La prosa tremenda y afilada de Richard Matheson ha encontrado un buen compañero de viaje en el francés Jan Kounen. Llama la atención que El hombre menguante, la lujosa adaptación francesa de la novela original, no adopte la estética tarantinesca de sus obras más conocidas (y casi únicas), Dobermann o el clímax lisérgico de su discutida adaptación de Blueberry (cosa que hubiera sido totalmente comprensible en este caso).

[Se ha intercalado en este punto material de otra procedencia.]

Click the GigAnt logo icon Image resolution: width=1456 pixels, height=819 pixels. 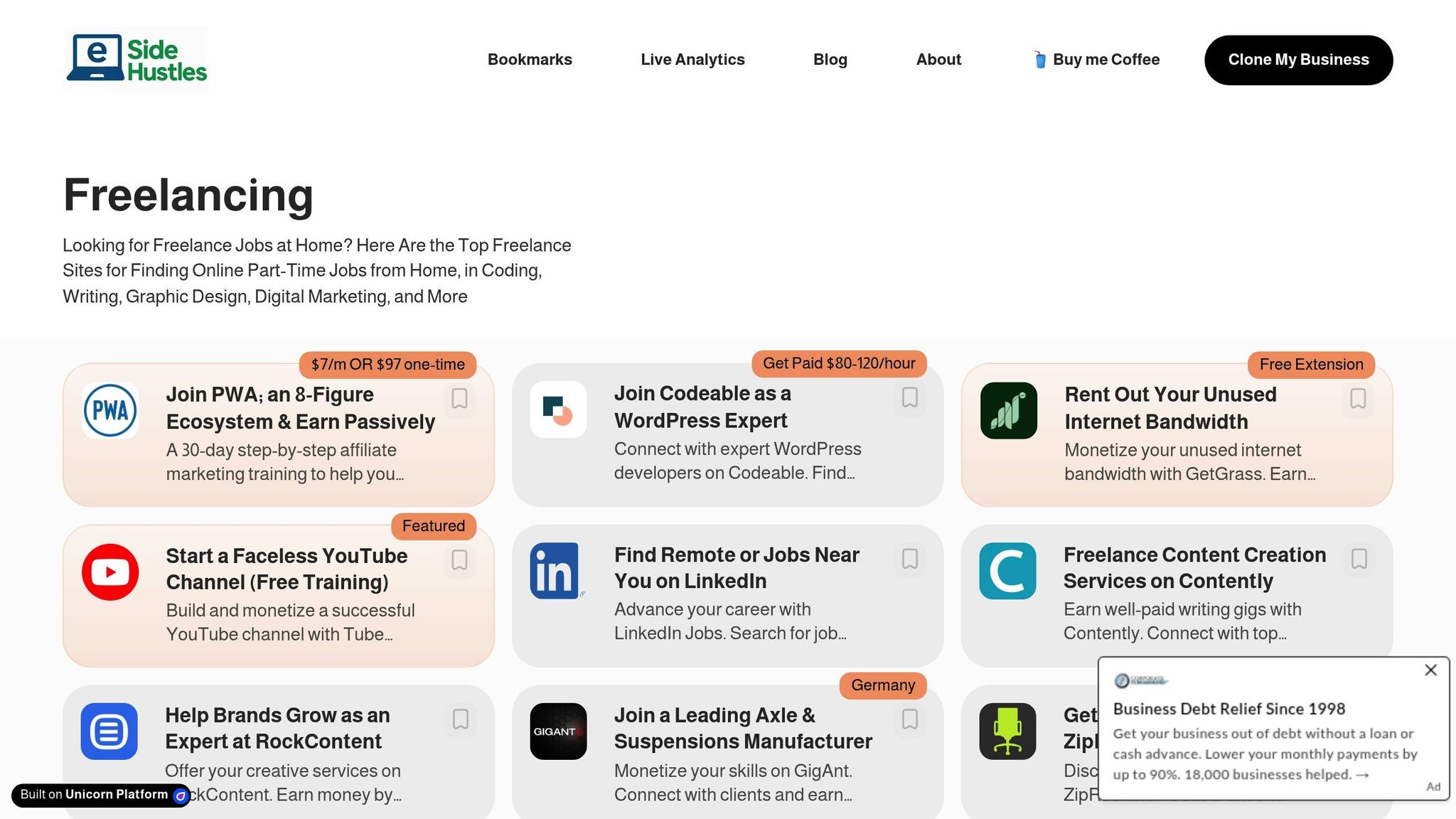coord(558,732)
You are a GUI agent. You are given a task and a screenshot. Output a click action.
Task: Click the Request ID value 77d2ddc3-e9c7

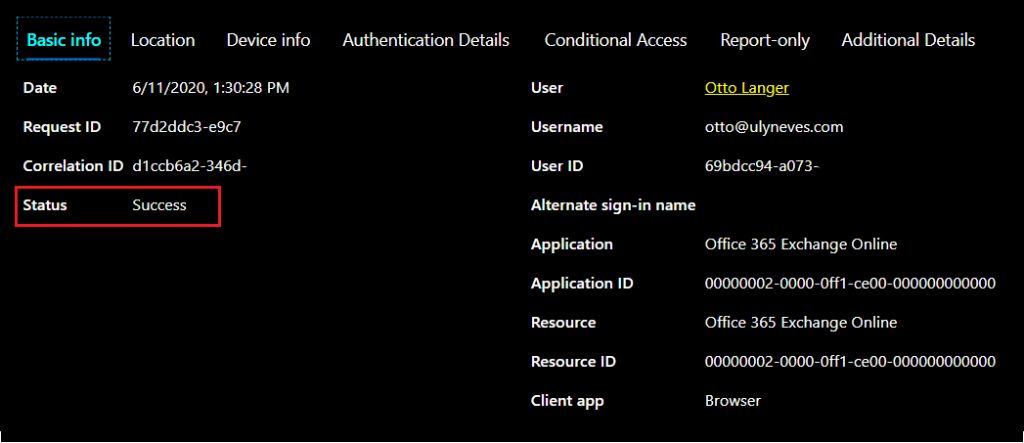point(187,127)
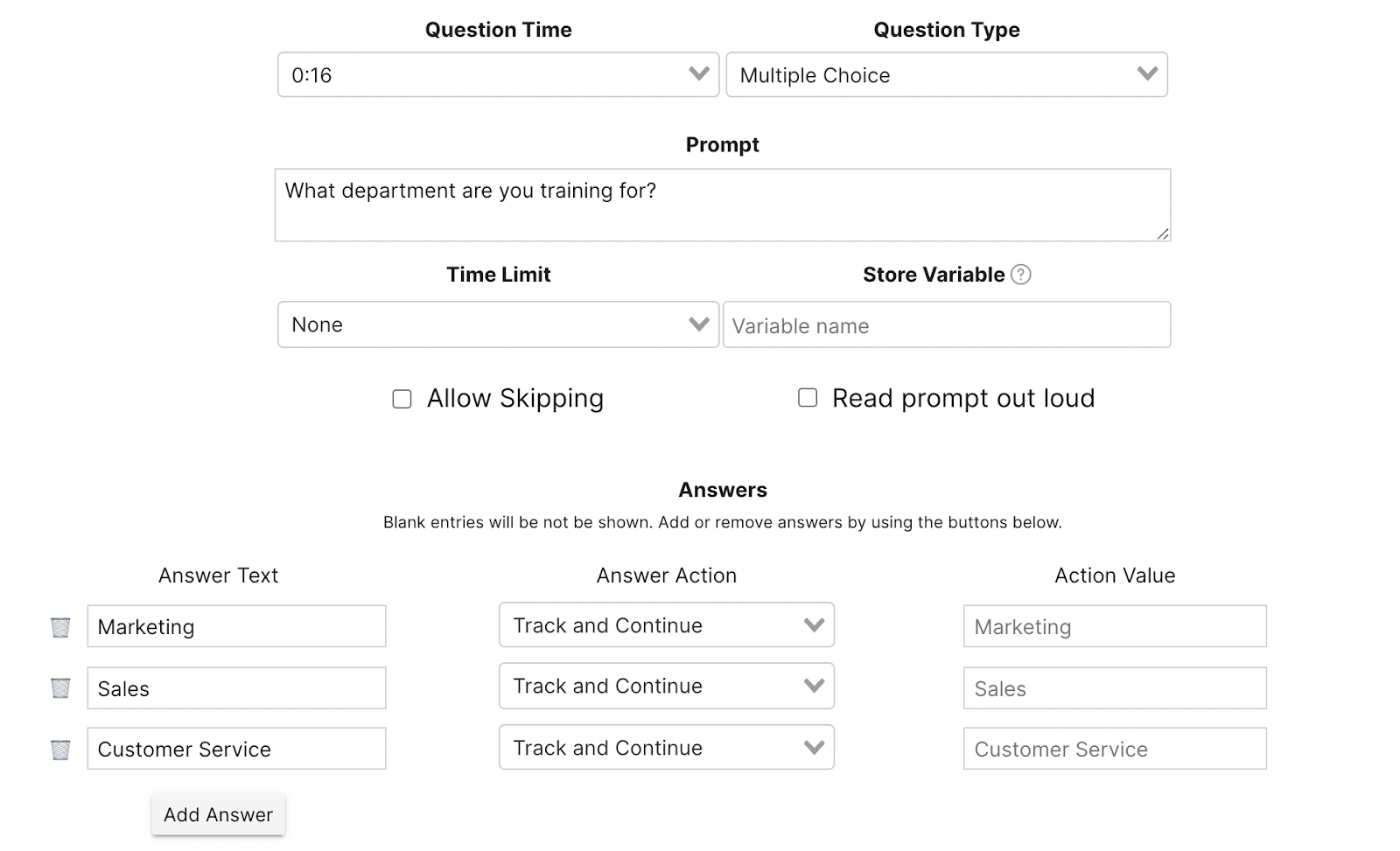This screenshot has width=1400, height=851.
Task: Enable the Allow Skipping checkbox
Action: point(402,398)
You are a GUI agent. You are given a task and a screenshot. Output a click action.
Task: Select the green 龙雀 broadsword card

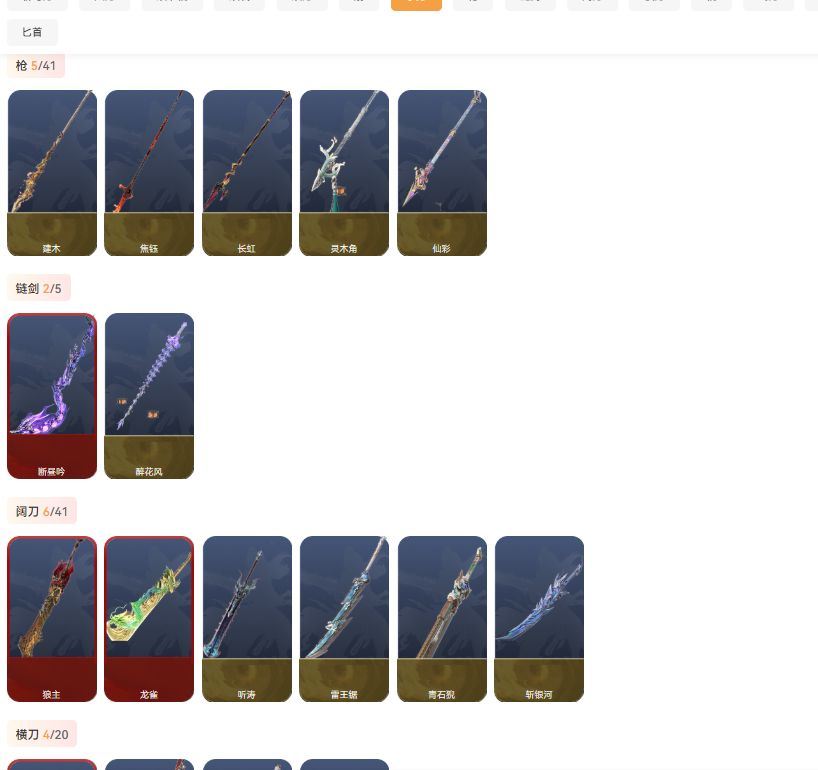point(149,619)

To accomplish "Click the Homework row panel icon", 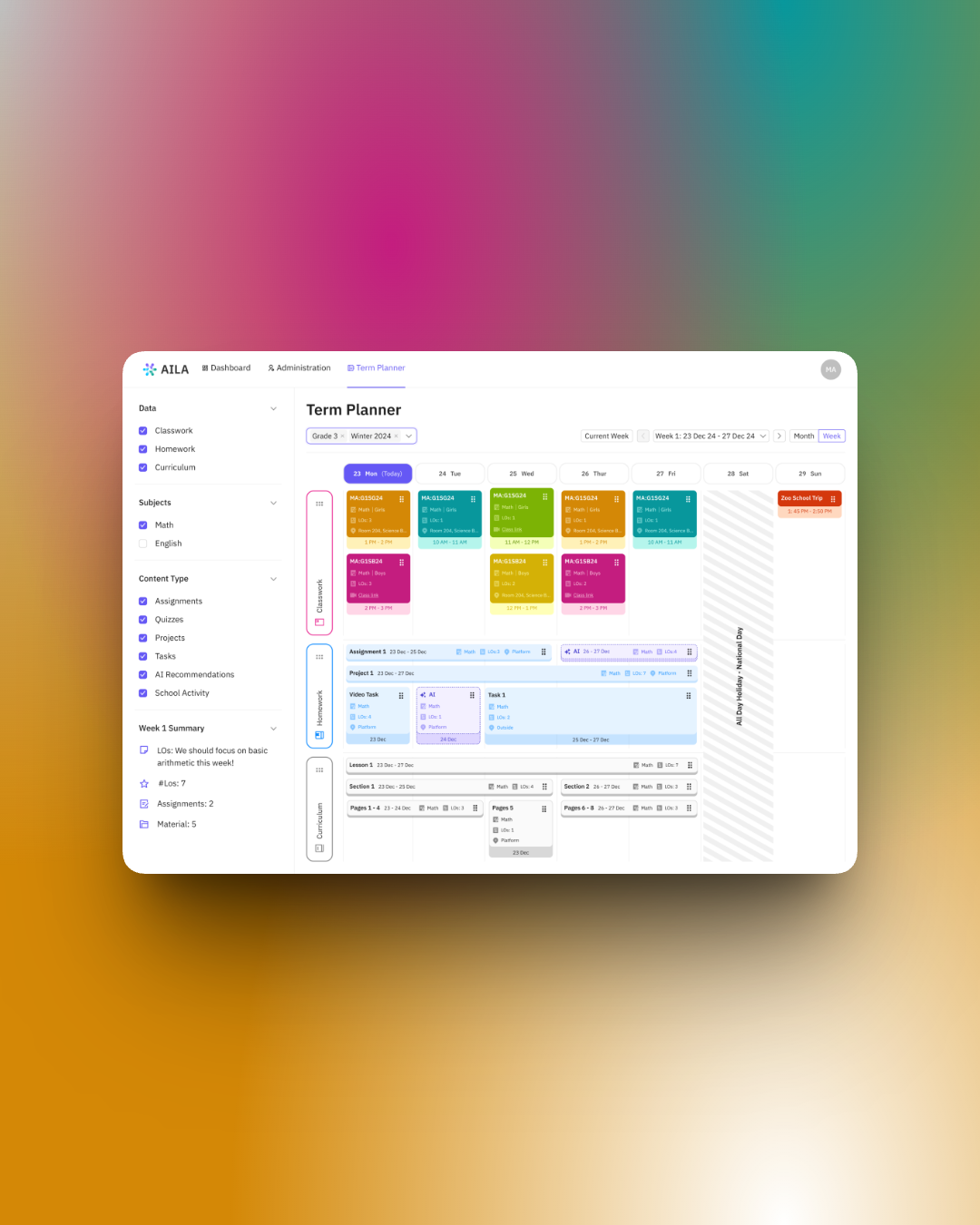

Al contrario, y acercándose a la angustia existencial de Matheson, el hombre menguante ha perdido el adjetivo “increíble” en el título, disminuyendo la apuesta circense del relato. La del francés es una película técnicamente perfecta pero dramática y melancólica, sostenida, eso sí, por algunas amenos segmentos de acción para recoger el testigo de imágenes míticas del clásico de Jack Arnold de 1957.
El hombre menguante que protagoniza Jean Dujardin procura sostenerse en el descorazonador relato en primera persona de un náufrago en su propia casa, y funciona como una alegoría de los cambios de estado inevitables en la vida. Perdido a plena vista en el sótano, el de Paul es un viaje hacia la soledad más absoluta en tanto, con su disminución de tamaño, su convivencia se vuelve irremediablemente imposible. De 1,90 a una mota de polvo, el hombre común deja de ser, simplemente, importante según se vuelve más pequeño. Una suerte de vuelta de tuerca al horror corporal de Cronenberg cuando reflejaba el pavor de la degeneración física en La Mosca.
Hay escenas de fantasía romántica y descorazonadora en la película, que además sostiene su duración a poco más de 90 minutos en lo que podríamos calificar un homenaje a la serie B de antaño. La terrible mirada de adiós entre los dos amantes en la cama, ella gigante y él a los pies de la mesilla, los sucesivos combates con el antagonista del film, una pequeña e insistente araña convertida en némesis de Paul, y en general, el escalonamiento entre ciencia y ficción de la película (primero pruebas médicas, luego un largo segmento aventurero hasta un desenlace crecientemente filosófico), resultan satisfactorios… siempre que el espectador no espere un irónico espectáculo de acción y efectos especiales.
El hombre menguante pasa por ser una sentida reflexión sobre nuestro sometimiento a leyes universales, la búsqueda imposible del sentido último del universo y de la vida… y como juguete fílmico, pone en jaque la imaginación y el sueño como fuerzas a valorar en semejante combate. Una gozada si alguna vez pensaron en el Náufrago de Hanks y Zemeckis como la gran obra maestra de su década que en realidad es.